(Dataset records)
============================================================

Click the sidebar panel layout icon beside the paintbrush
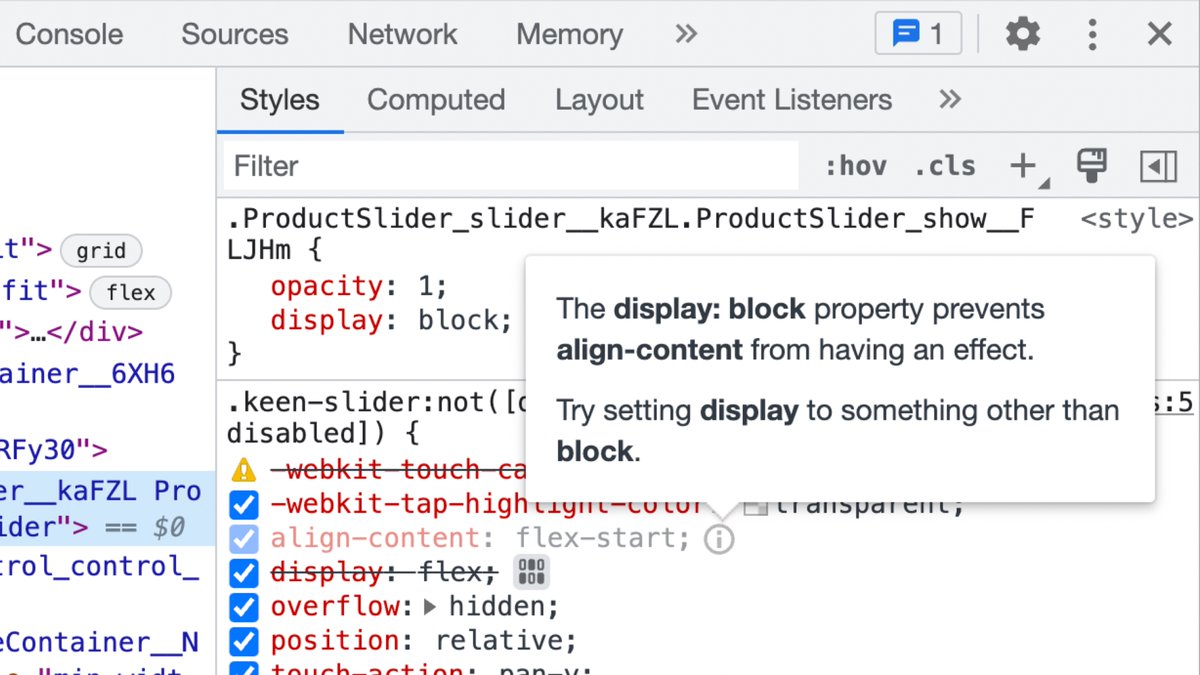Image resolution: width=1200 pixels, height=675 pixels. [1158, 166]
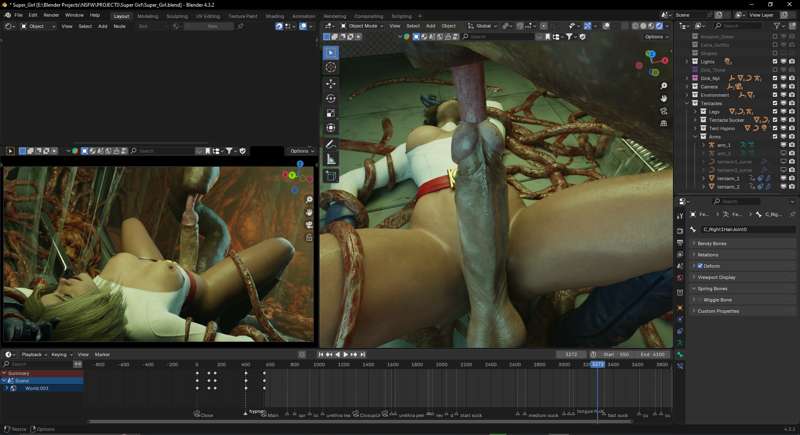This screenshot has height=435, width=800.
Task: Toggle the Deform checkbox in bone properties
Action: (x=700, y=266)
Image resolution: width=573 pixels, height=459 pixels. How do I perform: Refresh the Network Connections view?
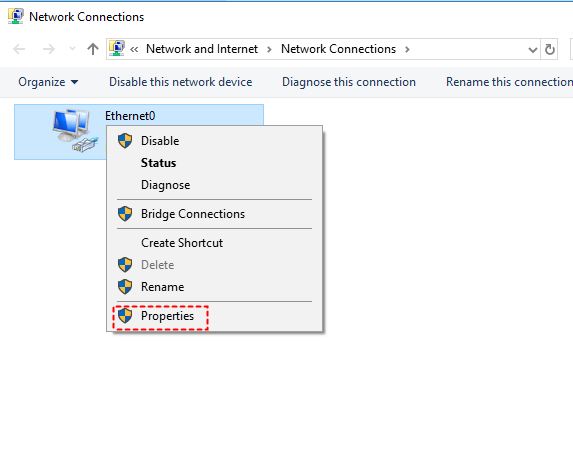(x=550, y=49)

============================================================

(AIM OF THE EXERCISE) Retype the data above in full, exactly as it stands, and skip any image.

(WRITTEN SOLUTION)
Click the sidebar panel layout icon beside the paintbrush
Image resolution: width=1200 pixels, height=675 pixels. [1158, 166]
This screenshot has height=435, width=800.
Task: Toggle the Deform checkbox in bone properties
Action: (x=700, y=266)
Image resolution: width=573 pixels, height=459 pixels. How do I perform: Refresh the Network Connections view?
(x=550, y=49)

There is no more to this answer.